For every record that follows, transcribe the text exactly and leave any image out.

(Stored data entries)
========

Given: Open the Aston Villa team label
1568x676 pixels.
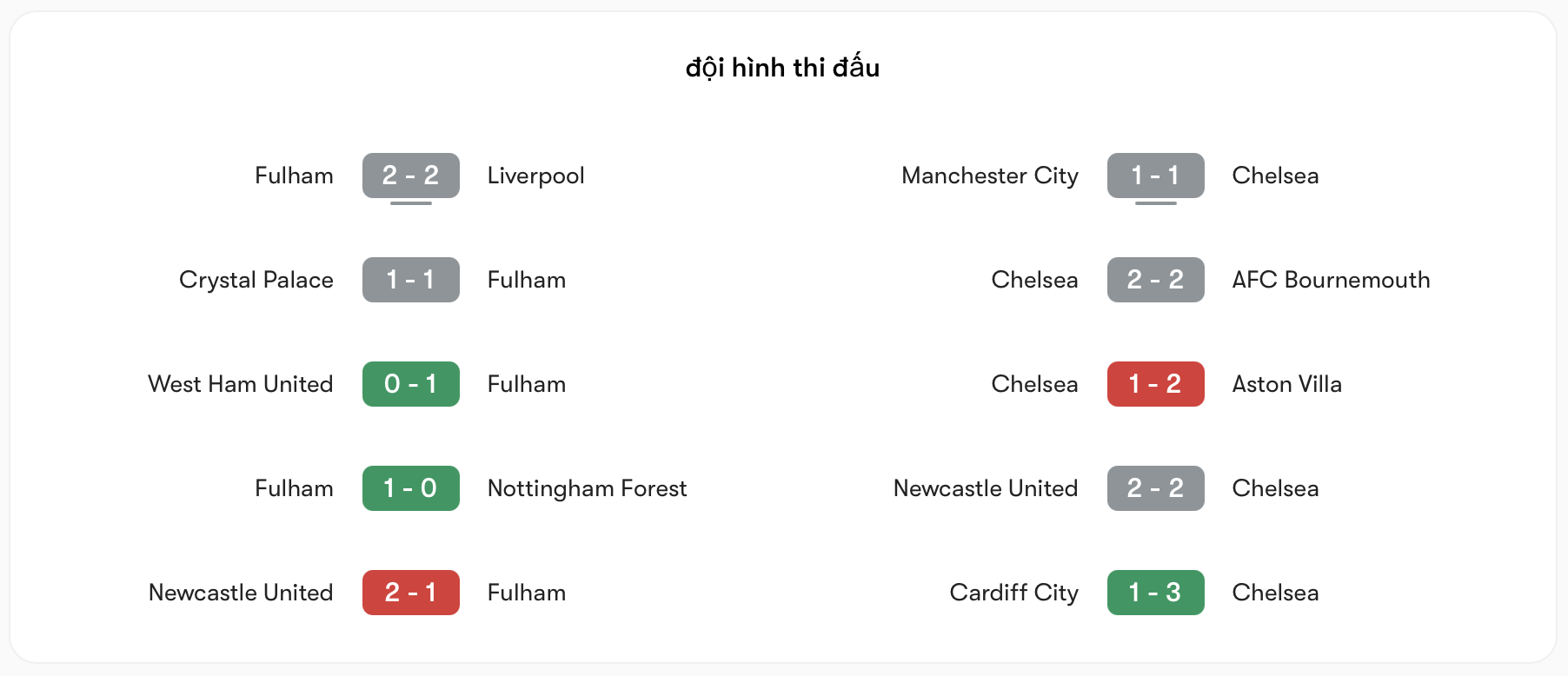Looking at the screenshot, I should click(x=1287, y=384).
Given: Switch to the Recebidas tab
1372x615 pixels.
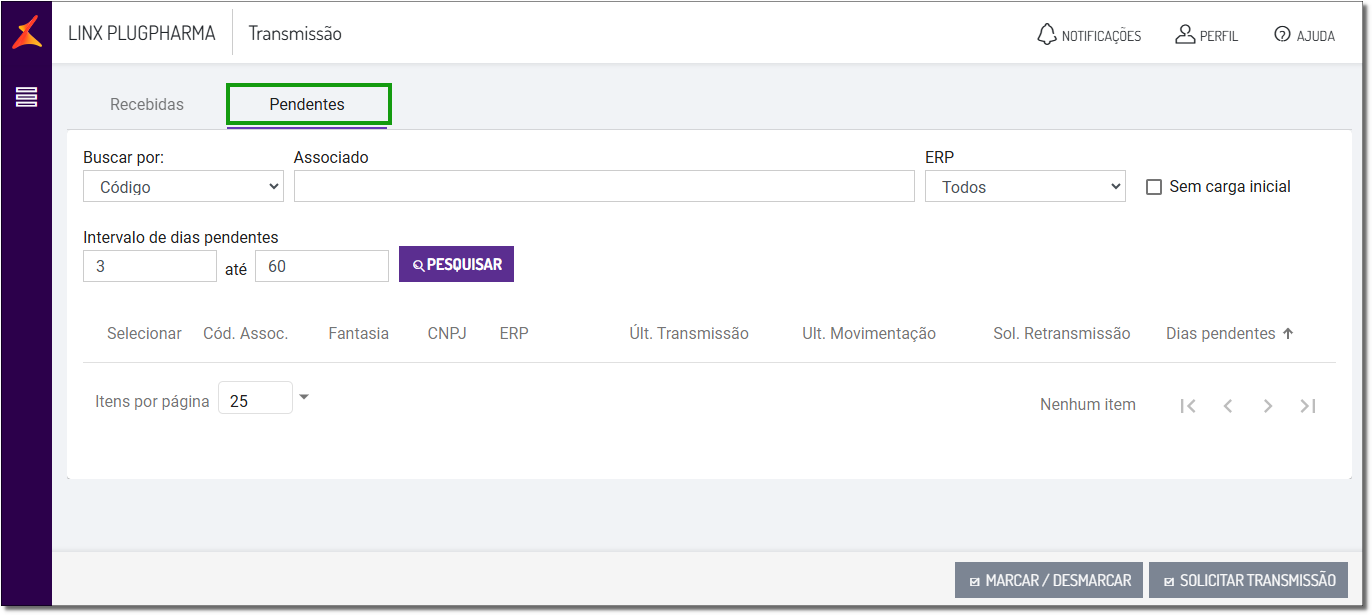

========

(Response)
Given: Open the Aston Villa team label
1568x676 pixels.
Looking at the screenshot, I should click(x=1287, y=384).
Given: Switch to the Recebidas tab
1372x615 pixels.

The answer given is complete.